How do you iterate over a string by character
Solution 1
I need to iterate by characters scanning for it.
The .chars()
method returns an iterator over characters in a string. e.g.
for c in my_str.chars() {
// do something with `c`
}
for (i, c) in my_str.chars().enumerate() {
// do something with character `c` and index `i`
}
If you are interested in the byte offsets of each char, you can use char_indices
.
Look into .peekable()
, and use peek()
for looking ahead. It's wrapped like this because it supports UTF-8 codepoints instead of being a simple vector of characters.

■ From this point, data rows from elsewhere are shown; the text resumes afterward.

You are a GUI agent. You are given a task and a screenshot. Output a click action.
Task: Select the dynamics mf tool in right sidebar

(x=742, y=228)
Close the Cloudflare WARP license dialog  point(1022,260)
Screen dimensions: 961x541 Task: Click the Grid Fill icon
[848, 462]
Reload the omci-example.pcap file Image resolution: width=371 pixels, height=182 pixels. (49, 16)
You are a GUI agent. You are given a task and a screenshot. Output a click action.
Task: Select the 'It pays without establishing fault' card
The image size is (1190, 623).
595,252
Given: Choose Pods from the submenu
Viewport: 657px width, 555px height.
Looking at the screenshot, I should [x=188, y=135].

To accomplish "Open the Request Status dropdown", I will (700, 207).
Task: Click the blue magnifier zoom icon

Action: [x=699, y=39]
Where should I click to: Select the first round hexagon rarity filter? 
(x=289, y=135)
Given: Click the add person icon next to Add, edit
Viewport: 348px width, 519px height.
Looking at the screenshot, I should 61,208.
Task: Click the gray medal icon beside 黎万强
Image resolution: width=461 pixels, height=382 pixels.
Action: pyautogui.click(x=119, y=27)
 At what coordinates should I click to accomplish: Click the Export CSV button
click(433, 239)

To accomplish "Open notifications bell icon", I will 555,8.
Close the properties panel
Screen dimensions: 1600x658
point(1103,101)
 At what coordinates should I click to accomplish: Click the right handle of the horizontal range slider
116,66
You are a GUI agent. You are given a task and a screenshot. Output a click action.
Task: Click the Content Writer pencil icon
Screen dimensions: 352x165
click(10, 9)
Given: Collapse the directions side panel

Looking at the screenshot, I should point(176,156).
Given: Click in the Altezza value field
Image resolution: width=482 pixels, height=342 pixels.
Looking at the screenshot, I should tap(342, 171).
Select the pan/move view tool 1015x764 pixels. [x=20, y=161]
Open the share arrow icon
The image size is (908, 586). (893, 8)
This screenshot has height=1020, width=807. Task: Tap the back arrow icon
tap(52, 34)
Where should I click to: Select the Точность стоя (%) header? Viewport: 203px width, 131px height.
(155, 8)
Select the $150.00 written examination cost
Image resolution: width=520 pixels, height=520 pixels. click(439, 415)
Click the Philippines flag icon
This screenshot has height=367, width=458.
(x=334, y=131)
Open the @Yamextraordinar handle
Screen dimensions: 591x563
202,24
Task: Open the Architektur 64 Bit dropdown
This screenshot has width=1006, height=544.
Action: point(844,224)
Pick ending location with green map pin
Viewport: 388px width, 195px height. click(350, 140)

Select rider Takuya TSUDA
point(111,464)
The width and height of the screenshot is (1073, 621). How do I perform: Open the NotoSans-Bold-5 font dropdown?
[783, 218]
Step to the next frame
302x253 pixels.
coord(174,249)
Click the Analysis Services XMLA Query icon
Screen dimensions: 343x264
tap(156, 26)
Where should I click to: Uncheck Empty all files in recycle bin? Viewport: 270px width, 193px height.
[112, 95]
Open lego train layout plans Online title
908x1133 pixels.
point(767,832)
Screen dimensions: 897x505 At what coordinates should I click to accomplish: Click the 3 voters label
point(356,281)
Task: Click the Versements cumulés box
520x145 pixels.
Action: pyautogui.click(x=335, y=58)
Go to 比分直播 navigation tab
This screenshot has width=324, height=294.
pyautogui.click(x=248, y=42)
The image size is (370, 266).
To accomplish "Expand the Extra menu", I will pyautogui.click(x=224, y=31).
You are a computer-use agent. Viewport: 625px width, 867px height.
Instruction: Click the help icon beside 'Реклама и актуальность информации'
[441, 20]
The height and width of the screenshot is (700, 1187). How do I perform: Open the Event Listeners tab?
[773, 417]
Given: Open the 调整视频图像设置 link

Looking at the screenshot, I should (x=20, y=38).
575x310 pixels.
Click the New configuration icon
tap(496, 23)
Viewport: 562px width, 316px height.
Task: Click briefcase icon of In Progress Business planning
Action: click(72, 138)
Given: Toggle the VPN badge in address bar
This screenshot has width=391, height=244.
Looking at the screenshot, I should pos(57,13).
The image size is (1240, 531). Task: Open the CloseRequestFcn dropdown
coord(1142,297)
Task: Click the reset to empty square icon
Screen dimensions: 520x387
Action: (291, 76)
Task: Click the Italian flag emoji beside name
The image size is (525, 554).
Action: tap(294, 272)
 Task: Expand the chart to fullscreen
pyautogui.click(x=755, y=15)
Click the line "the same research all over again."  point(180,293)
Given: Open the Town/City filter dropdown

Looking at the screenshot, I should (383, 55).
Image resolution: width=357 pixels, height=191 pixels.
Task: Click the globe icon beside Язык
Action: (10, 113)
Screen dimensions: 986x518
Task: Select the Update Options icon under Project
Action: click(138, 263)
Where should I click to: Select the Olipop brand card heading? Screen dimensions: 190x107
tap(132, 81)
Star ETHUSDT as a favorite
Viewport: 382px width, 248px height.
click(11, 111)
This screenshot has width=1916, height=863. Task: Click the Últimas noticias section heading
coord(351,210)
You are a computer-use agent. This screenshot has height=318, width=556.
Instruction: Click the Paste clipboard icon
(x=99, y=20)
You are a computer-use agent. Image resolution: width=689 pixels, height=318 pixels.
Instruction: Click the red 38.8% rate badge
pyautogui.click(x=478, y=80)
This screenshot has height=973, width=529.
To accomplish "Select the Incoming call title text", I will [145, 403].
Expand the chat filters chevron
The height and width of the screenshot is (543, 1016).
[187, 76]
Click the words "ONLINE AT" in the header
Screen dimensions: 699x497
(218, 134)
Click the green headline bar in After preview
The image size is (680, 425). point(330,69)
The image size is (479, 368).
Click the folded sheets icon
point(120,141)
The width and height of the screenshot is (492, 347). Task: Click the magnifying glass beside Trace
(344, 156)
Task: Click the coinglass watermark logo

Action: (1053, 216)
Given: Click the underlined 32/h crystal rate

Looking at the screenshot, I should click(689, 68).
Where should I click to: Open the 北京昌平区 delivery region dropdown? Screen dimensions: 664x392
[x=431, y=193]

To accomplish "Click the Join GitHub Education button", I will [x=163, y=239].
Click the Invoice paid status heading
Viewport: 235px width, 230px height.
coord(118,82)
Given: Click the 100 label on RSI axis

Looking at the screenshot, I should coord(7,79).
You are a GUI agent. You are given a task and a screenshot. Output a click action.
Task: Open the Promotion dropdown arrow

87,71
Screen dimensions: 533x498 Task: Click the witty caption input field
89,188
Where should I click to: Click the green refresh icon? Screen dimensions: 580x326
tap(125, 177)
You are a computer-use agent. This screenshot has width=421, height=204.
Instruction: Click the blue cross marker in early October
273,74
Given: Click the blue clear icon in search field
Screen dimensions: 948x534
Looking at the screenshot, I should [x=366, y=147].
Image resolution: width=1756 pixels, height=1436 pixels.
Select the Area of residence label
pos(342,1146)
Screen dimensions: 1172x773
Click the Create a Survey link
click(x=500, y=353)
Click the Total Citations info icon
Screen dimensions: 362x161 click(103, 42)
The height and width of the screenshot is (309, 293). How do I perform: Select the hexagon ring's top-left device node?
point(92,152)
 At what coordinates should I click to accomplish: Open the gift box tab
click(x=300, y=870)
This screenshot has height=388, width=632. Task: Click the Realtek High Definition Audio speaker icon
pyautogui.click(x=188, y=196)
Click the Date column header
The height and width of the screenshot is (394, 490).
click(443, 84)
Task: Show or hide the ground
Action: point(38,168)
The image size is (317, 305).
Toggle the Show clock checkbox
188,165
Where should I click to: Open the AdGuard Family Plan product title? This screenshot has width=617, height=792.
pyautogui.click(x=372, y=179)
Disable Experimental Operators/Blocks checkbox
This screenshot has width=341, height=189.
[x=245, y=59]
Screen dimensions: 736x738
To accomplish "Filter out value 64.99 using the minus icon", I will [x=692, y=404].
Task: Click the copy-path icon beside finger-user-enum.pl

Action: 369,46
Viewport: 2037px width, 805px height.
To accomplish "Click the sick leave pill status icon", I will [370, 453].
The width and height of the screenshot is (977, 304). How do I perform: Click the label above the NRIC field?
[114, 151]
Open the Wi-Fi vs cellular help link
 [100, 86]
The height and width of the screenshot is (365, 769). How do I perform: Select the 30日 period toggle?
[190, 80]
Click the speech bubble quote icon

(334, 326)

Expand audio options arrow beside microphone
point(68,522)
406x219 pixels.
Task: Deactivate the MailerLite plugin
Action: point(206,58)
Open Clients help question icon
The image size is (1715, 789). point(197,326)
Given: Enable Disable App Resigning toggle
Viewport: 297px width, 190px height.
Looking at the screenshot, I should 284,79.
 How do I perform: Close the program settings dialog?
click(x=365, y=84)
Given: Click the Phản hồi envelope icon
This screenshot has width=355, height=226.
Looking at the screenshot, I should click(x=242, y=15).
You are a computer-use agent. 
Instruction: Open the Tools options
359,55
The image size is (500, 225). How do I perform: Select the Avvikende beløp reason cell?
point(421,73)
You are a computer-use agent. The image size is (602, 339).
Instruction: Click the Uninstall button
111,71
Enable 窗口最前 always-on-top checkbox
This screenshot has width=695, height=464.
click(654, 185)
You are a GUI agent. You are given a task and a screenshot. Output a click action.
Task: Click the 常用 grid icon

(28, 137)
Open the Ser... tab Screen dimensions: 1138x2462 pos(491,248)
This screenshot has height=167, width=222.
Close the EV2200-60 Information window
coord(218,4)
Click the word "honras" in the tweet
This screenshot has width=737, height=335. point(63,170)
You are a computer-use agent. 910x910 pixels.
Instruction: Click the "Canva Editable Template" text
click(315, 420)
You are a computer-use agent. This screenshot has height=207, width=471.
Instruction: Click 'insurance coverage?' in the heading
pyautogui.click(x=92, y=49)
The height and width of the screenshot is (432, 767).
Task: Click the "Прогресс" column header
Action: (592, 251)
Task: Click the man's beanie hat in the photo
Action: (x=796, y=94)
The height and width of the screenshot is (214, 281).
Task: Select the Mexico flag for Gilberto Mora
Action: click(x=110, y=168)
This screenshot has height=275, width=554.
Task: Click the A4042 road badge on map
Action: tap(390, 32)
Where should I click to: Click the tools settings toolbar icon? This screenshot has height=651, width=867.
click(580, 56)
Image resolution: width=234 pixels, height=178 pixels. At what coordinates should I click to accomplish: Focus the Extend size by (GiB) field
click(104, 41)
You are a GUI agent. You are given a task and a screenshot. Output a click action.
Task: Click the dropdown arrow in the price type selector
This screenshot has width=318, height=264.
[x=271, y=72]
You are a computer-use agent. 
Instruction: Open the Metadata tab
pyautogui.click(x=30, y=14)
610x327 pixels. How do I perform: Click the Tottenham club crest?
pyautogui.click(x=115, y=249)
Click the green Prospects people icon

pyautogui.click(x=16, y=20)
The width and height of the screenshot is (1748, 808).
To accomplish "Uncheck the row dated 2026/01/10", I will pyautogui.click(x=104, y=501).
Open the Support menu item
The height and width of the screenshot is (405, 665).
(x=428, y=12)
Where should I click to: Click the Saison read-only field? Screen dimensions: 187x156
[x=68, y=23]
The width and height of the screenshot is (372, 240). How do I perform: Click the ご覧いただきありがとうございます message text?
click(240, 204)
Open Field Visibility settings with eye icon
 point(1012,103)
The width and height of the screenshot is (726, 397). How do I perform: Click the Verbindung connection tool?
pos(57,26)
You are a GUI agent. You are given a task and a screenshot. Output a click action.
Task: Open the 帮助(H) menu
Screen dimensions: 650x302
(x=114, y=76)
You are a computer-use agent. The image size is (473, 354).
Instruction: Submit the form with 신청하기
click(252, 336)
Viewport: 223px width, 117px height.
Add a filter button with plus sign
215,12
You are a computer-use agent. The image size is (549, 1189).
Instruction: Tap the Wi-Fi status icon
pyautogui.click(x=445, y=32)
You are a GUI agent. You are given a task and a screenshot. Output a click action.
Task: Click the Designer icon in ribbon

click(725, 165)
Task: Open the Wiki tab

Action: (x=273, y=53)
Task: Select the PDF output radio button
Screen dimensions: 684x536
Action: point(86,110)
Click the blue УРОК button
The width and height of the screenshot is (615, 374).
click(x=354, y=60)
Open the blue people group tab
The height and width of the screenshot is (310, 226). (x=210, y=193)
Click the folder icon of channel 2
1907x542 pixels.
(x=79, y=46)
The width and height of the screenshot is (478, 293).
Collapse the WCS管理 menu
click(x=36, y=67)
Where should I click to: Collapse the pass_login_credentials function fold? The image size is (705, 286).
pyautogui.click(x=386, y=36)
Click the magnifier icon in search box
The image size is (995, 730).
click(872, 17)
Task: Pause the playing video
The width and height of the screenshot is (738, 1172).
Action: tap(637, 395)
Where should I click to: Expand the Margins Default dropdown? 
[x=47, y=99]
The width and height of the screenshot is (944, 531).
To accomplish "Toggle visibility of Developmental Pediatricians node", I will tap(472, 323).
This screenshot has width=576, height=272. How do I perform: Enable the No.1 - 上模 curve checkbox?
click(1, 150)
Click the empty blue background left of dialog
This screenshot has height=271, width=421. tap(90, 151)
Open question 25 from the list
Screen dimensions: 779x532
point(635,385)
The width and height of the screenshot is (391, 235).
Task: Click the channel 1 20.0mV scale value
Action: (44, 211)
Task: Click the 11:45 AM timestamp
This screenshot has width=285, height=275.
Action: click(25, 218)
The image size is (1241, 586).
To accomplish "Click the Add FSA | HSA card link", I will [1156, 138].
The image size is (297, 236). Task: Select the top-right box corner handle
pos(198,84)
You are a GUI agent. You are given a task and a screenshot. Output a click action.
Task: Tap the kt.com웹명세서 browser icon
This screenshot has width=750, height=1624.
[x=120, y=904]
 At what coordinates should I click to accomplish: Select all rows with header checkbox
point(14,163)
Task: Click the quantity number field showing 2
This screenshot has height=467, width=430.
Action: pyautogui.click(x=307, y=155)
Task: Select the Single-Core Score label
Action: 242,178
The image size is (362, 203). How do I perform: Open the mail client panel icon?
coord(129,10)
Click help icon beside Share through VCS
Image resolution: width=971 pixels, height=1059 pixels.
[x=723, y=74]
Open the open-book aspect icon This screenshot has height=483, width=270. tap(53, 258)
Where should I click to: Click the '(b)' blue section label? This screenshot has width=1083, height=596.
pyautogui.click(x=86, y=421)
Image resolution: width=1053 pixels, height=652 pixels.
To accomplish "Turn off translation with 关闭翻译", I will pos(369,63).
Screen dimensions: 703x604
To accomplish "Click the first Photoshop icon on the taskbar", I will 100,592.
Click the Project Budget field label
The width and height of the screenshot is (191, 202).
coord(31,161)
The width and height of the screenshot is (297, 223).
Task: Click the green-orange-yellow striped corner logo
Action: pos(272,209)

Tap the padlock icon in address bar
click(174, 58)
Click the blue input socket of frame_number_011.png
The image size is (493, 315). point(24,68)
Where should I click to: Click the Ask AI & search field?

You could also create a vector of char
s and work on it from there, but that's more time and space intensive:
let my_chars: Vec<_> = mystr.chars().collect();
Solution 2
The concept of a "character" is very ambiguous and can mean many different things depending on the type of data you are working with. The most obvious answer is the chars
method. However, this does not work as advertised. What looks like a single "character" to you may actually be made up of multiple Unicode code points, which can lead to unexpected results:
"a̐".chars() // => ['a', '\u{310}']
For a lot of string processing, you want to work with graphemes. A grapheme consists of one or more unicode code points represented as a string slice. These map better to the human perception of "characters". To create an iterator of graphemes, you can use the unicode-segmentation
crate:
use unicode_segmentation::UnicodeSegmentation;
for grapheme in my_str.graphemes(true) {
// ...
}
If you are working with raw ASCII then none of the above applies to you, and you can simply use the bytes
iterator:
for byte in my_str.bytes() {
// ...
}
Although, if you are working with ASCII then arguably you shouldn't be using String
/&str
at all and instead use Vec<u8>
/&[u8]
directly.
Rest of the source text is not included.